» Task to complete:
Every record below is to be retyped exactly.

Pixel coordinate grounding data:

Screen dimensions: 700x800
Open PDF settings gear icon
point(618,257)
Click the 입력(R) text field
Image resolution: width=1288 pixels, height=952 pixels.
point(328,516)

» Problem solution:
Screen dimensions: 700x800
Open PDF settings gear icon
point(618,257)
Click the 입력(R) text field
Image resolution: width=1288 pixels, height=952 pixels.
point(328,516)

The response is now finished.